John McDonough: Yes, you bet. Great questions. So I will answer your T2Bacteria question, could be in two ways. The T2Bacteria panel, which identifies five specific species of bacterial infection that come across both gram-negative and gram-positive infections, covers somewhere between 50% and 70% of all pathogens associated with sepsis and it is typically covering in the order of 90% of the pathogens that are typically not covered by broad spectrum antibiotic drugs, which are administered to patients typically at the time of presentation, so 50% to 70% of all pathogens. Perhaps more importantly, the CDC has identified something that they call the ESKAPE pathogens, it’s E-S-K-A-P-E which are the most problematic infections that they are worried about, both in terms of mortality and superbugs and the like.

And the T2Bacteria panel identifies 90% of those ESKAPE pathogens, again the most problematic pathogens associated with sepsis. So hopefully that answers that question. In terms of the T2Lyme product, the real answer is until we run the critical study, we really don’t know exactly where our detection is going to work best. Are we going to be picking up early stage Lyme disease, the disease in the first week, there is a lot of reasons to believe that, will we be equally effective or more effective if patients had been dealing with the disease for, let’s say, 30 days or longer. A lot of the design of the study is to determine that and the reason why it’s impossible for now is there has never been a technology that is detecting the bacteria Borrelia that’s associated with Lyme disease.

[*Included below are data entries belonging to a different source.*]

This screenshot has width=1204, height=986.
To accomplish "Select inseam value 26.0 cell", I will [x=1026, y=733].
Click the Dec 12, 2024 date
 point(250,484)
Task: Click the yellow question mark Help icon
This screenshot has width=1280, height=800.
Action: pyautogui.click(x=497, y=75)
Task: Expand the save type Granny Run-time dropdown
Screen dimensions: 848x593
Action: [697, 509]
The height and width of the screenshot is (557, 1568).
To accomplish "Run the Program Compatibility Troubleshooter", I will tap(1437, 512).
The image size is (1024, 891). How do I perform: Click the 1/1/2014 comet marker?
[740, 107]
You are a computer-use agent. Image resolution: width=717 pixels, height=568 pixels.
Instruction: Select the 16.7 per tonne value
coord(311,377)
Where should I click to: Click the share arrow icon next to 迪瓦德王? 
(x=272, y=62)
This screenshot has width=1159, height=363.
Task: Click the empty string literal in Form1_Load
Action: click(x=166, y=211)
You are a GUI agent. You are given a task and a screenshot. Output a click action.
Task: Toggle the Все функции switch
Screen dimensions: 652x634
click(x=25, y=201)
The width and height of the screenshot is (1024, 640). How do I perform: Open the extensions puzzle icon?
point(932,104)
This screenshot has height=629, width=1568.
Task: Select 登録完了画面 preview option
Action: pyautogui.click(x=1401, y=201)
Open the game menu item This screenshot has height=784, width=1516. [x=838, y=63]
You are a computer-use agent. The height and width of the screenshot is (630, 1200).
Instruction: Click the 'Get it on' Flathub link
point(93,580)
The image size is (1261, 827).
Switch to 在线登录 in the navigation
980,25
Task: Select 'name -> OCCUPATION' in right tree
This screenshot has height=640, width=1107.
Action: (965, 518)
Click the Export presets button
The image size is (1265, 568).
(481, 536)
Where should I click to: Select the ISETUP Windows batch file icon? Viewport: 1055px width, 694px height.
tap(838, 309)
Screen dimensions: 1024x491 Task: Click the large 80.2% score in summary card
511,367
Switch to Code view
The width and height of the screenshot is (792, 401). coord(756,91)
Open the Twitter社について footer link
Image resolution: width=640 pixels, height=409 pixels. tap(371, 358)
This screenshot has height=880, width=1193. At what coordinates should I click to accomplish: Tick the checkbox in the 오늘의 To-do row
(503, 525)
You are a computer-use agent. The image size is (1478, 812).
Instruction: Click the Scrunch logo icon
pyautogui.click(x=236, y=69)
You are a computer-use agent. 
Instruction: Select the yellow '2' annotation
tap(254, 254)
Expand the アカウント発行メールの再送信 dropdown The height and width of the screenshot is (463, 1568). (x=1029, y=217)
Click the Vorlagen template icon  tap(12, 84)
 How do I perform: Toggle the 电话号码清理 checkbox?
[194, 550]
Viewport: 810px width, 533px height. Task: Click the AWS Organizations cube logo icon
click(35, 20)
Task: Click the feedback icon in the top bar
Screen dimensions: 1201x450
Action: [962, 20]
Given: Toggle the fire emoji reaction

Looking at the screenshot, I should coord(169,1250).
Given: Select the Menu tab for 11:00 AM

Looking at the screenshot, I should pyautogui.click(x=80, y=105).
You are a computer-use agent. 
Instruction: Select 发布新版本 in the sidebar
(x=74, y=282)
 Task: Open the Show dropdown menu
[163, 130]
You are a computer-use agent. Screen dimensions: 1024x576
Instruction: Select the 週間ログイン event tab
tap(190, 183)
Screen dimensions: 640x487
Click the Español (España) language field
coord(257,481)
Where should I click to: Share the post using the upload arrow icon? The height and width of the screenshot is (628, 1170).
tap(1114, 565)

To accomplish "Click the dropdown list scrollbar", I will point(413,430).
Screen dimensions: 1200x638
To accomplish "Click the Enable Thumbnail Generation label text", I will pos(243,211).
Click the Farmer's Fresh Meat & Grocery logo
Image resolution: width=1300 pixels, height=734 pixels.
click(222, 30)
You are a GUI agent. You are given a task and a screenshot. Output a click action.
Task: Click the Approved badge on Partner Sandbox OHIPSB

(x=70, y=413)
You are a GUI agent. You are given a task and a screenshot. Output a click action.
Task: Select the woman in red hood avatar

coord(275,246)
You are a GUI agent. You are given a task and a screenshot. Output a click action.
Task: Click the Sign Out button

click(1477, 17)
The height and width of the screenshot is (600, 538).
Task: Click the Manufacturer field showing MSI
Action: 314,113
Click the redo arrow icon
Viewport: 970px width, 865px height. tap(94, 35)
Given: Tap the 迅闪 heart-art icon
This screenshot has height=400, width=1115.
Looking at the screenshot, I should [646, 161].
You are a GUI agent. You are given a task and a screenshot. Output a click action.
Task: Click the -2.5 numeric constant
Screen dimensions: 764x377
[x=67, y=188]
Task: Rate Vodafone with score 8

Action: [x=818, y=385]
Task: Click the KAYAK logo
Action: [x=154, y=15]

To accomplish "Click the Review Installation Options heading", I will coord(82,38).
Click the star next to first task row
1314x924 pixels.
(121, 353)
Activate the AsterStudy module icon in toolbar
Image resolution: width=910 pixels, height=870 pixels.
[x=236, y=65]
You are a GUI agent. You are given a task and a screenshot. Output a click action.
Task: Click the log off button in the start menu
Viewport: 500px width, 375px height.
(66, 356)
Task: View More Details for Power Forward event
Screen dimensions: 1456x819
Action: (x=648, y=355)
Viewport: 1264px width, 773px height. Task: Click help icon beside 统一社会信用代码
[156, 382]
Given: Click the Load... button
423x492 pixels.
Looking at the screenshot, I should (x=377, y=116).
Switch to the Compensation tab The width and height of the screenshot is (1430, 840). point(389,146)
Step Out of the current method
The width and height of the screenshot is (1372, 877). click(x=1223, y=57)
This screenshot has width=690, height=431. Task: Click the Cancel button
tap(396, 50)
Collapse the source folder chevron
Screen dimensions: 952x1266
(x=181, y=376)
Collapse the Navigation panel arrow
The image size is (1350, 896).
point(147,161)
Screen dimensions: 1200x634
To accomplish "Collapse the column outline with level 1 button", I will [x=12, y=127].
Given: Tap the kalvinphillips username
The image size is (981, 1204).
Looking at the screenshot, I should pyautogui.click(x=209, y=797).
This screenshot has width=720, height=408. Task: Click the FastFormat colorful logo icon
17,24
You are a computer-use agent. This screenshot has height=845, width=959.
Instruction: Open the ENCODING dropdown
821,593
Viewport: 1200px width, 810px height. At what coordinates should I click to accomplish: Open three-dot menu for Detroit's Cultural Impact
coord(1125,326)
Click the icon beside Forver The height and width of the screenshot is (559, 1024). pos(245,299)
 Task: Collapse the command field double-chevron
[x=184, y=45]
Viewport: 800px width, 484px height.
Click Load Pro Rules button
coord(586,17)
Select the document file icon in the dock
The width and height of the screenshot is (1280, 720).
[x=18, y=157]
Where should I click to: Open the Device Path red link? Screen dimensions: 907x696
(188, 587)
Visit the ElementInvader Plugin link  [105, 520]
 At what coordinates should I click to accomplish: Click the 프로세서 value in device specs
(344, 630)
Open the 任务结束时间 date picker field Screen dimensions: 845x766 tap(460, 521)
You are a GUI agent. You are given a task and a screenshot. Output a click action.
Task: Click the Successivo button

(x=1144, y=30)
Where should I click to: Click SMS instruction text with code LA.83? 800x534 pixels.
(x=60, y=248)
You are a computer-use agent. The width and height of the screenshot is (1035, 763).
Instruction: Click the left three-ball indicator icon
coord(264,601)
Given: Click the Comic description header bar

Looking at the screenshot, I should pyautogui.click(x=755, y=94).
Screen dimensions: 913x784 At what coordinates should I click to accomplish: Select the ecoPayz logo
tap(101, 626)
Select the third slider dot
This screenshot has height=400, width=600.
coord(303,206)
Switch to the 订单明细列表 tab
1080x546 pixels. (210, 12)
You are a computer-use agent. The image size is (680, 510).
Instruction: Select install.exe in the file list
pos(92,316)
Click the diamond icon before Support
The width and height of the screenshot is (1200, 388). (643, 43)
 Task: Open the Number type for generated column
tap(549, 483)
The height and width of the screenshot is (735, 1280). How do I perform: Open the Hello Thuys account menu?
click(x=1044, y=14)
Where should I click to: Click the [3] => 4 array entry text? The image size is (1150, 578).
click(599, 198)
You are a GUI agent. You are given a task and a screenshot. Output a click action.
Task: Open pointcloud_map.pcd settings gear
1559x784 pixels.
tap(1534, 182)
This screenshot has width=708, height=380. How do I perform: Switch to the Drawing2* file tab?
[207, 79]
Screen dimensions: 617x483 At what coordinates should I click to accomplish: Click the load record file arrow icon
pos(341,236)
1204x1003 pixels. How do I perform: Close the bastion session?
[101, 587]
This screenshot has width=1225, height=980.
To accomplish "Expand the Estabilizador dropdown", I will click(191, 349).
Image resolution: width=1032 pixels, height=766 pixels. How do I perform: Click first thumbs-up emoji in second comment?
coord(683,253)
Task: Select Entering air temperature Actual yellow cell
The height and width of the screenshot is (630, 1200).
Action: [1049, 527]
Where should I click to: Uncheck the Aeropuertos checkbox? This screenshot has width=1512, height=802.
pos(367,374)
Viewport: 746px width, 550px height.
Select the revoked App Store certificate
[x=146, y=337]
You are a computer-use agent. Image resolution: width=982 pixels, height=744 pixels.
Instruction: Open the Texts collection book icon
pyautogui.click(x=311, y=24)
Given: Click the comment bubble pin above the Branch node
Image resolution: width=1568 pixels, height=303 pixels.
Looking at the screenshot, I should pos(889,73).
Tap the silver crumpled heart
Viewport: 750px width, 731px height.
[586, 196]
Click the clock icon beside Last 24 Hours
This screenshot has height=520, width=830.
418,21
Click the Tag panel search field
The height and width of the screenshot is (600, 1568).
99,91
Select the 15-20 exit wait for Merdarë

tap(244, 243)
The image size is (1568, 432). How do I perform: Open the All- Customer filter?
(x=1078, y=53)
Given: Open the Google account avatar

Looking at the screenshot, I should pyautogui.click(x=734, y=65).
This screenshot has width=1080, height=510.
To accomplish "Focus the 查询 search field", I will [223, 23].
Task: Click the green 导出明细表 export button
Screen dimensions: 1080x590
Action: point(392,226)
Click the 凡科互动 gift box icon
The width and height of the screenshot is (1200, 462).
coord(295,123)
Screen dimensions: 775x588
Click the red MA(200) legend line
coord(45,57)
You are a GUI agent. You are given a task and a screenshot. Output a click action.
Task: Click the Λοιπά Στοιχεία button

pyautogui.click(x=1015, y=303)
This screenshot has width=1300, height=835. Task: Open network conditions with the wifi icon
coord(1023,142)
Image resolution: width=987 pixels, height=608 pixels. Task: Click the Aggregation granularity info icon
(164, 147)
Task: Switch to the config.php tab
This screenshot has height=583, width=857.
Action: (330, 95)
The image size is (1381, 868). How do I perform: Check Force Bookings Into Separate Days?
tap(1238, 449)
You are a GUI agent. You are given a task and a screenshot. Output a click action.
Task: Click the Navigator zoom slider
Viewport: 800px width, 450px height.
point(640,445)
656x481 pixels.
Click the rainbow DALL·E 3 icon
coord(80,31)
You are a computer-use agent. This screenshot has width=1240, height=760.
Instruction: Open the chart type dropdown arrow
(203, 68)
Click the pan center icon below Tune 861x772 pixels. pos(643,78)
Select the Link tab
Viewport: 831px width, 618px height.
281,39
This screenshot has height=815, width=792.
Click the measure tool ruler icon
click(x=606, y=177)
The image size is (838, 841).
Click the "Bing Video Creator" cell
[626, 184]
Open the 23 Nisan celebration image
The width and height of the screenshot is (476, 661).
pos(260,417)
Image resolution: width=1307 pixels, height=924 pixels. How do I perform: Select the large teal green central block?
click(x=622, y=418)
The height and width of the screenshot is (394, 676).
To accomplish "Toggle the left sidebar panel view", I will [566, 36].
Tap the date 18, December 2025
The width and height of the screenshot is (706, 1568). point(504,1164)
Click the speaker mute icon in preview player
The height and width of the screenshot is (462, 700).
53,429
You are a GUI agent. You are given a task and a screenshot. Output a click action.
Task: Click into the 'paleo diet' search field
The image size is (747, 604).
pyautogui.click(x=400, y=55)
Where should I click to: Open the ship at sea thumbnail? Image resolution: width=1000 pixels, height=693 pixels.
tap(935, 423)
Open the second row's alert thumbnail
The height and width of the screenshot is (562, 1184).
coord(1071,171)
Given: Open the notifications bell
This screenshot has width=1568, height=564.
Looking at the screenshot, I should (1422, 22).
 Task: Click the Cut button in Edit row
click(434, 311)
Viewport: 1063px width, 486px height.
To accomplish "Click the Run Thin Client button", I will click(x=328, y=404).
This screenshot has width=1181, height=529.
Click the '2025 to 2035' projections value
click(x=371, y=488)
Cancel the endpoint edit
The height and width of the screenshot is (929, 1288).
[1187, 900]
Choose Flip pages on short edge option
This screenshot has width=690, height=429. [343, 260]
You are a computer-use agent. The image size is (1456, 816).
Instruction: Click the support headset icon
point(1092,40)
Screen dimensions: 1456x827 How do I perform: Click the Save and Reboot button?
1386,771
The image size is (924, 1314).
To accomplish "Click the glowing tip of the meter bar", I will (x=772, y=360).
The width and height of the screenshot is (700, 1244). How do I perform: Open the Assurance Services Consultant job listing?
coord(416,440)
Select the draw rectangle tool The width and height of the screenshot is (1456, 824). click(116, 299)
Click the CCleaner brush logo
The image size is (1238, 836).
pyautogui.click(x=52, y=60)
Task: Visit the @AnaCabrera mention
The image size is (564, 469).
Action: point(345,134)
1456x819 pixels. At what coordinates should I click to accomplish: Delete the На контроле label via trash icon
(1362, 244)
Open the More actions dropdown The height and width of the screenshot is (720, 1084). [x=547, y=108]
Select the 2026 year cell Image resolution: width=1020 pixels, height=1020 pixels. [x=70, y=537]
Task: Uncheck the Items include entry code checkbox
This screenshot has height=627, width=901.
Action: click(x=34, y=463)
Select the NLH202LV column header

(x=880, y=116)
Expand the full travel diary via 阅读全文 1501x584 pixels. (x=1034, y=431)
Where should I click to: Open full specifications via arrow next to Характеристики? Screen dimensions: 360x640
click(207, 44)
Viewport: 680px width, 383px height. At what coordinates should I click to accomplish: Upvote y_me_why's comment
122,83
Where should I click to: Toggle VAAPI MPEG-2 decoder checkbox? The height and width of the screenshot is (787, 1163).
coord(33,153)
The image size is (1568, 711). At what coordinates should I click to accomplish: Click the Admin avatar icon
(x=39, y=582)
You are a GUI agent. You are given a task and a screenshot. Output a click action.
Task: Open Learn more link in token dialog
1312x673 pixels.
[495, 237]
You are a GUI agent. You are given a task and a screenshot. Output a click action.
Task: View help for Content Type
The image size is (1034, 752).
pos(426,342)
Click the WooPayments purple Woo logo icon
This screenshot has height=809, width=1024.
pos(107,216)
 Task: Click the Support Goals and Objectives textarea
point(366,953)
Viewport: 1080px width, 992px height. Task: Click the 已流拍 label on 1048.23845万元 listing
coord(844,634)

So, knowing exactly when the bacteria is present in it what concentration level is unknown. Scientifically, truly unknown and various people will debate that answer. So the clinical study will give us that answer. We will hopefully see that we work equally well and exceptionally well in both cases, so we may find out we will better-off our early stage versus late stage and we will figure that out as we go through the trial.

Operator: Our next question comes from Yi Chen of H.C.

Wainwright.

Yi Chen: Thank you for taking my questions. My first question is do you see any variability of the use of T2Dx system and the panels from hospital to hospital, do you see some of the hospitals have much, let’s say, efficient in using the system or panels?

John McDonough: Yes, great question. There definitely can be variability and some of that variability is natural, because hospitals see different types of patients with different kinds of infection rates. As I was answering Puneet’s question earlier, I stated that we cover 50% to 70% of the pathogens associated with sepsis.

It can be higher than 70% in some institutions it can even go a little bit lower and less than 50% in others, because of infection rates and what’s seen. So, there is definitely variability that in part is natural because of the hospital and some of that variability is also just geared towards how they begin using the technology. And to go back to the question from Steve Brozak earlier, that’s one of the areas we think building this medical affairs group under Sandy Estrada can make a big difference, where we can take all of the knowledge across multiple institutions and Sandy’s specific knowledge of Lee Memorial Health System and have every hospital benefit from how this technology has been implemented in one institution, so that, that can drive significant benefits in the next institution.

Yi Chen: Okay, thank you.

Operator: This concludes the question-and-answer session.

I would like to turn the conference back over to Mr. John McDonough for any closing remarks.

John McDonough: You bet. Thank you very much for listening today. We are very excited with the status of the T2Bacteria launch.

We think we are making good progress and we look forward to speaking with you in a few months about our fourth quarter activity.

Operator: This concludes today’s conference call. You may disconnect your lines. Thank you for participating and have a pleasant day.